We acknowledge a few limitations. First, because of limited data availability, we were unable to use sex-specific GWAS data on type 2 diabetes and glycaemic traits to match the data on the female-specific outcome PCOS at the time of conducting the analysis. However, sex heterogeneity did not seem to play a significant role when using female-specific type 2 diabetes GWASs, which are now available through the DIAGRAM consortium website (; accessed 17 March 2022) (female rg=0.33, p=1.24×10−7; ESM Table 17, ESM Fig. 9). Although underpowered, female-specific MR analysis yielded directionally consistent findings (IVW: OR 1.08, p=0.24) to type 2 diabetes−PCOS MR findings using the sex-combined type 2 diabetes GWAS (OR 1.15, 95% CI 1.06, 1.25). Using sufficiently powered female-specific data could thus be a future direction for research. Second, PCOS encompasses genetically heterogeneous subtypes, as recently classified in an unsupervised clustering analysis [44]; however, we were unable to assess these subtypes because of limited data availability. Third, the generalisability of our findings was restricted to European ancestry populations. Fourth, although statistical power was greatly improved in our analysis compared with previous MR analyses, we acknowledge that the phenotypic variance explained by IVs for some traits remains modest. Therefore, studies with even greater statistical power are warranted. However, the instruments used were sufficiently strong, as reflected by the F statistics (ESM Table 8). Finally, nearly all the included exposure GWASs (except for HbA1c) were adjusted for BMI. Although this enables effects to be interrogated independently of BMI, it is also likely to introduce collider bias, which could violate the independence assumption (IVs are not associated with confounders) [45]. In the glycaemic GWAS study, Chen et al confirmed that collider bias influenced less than 2% of the glycaemic signals [11]; our MR results are also most likely to be unbiased, although they should be interpreted with caution.

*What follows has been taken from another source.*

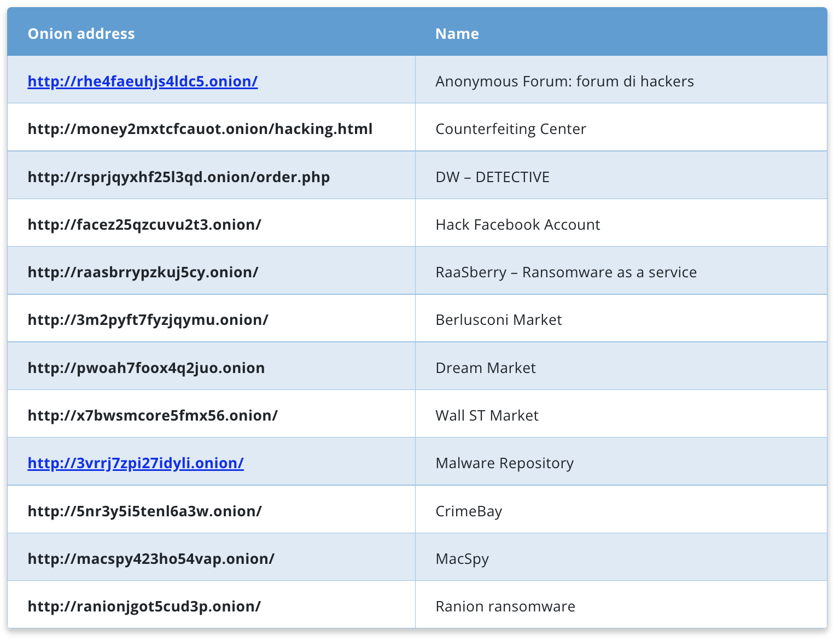Click the Counterfeiting Center name cell
The image size is (840, 641).
pyautogui.click(x=510, y=129)
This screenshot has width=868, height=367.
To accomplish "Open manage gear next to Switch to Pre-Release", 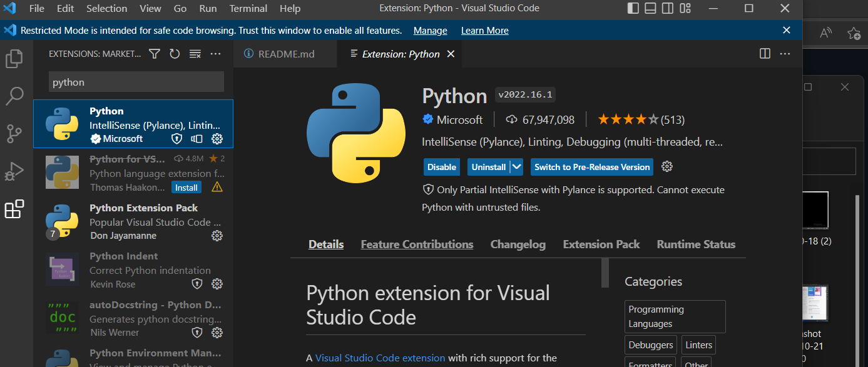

To conclude, leveraging the hitherto largest genome-wide genetic data and advanced statistical genetics approaches, our study provides novel insights into the observational associations of type 2 diabetes and glycaemic traits with PCOS. Our findings suggest that such associations are driven in part by pleiotropic effects and in part by causal effects of a genetic predisposition to type 2 diabetes and of fasting insulin on the development of PCOS, which are independent of BMI.